Assignment -> Only one stretch of the listing below is wanted: every line from the first to the line containing "Given: Remove the", set down exactly.
[Information — start]
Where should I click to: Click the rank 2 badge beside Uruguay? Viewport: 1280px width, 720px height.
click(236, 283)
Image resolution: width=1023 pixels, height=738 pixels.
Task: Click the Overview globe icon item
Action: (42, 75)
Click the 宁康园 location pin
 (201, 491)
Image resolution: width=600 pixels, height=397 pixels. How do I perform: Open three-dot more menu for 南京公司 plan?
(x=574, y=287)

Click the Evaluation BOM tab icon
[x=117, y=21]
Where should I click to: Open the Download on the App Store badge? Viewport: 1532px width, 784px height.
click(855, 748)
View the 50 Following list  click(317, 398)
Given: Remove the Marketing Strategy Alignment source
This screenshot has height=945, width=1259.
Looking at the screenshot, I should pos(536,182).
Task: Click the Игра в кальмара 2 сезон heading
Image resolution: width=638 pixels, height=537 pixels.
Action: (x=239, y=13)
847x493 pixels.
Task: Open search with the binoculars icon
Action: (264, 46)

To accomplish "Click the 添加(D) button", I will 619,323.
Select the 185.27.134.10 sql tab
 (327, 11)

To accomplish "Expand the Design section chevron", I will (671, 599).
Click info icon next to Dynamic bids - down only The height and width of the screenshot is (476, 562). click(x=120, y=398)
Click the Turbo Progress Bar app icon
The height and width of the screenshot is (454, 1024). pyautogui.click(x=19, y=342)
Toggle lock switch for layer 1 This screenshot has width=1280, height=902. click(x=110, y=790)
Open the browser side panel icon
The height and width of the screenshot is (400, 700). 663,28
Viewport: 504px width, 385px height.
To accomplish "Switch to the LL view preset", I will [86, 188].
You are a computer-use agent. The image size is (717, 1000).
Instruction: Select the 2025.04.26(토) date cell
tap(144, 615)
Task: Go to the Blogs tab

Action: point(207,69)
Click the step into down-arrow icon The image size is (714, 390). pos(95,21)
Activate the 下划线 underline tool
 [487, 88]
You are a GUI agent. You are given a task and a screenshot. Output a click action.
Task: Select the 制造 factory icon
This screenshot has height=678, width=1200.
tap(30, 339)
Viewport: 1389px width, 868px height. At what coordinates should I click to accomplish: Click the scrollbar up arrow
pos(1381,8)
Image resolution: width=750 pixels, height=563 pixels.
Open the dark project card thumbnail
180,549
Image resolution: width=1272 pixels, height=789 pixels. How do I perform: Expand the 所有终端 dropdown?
[Information — finish]
Reply to the exercise ->
Where should I click to: Click the rank 2 badge beside Uruguay? Viewport: 1280px width, 720px height.
click(236, 283)
Image resolution: width=1023 pixels, height=738 pixels.
Task: Click the Overview globe icon item
Action: (42, 75)
Click the 宁康园 location pin
 (201, 491)
Image resolution: width=600 pixels, height=397 pixels. How do I perform: Open three-dot more menu for 南京公司 plan?
(x=574, y=287)

Click the Evaluation BOM tab icon
[x=117, y=21]
Where should I click to: Open the Download on the App Store badge? Viewport: 1532px width, 784px height.
click(855, 748)
View the 50 Following list  click(317, 398)
Given: Remove the Marketing Strategy Alignment source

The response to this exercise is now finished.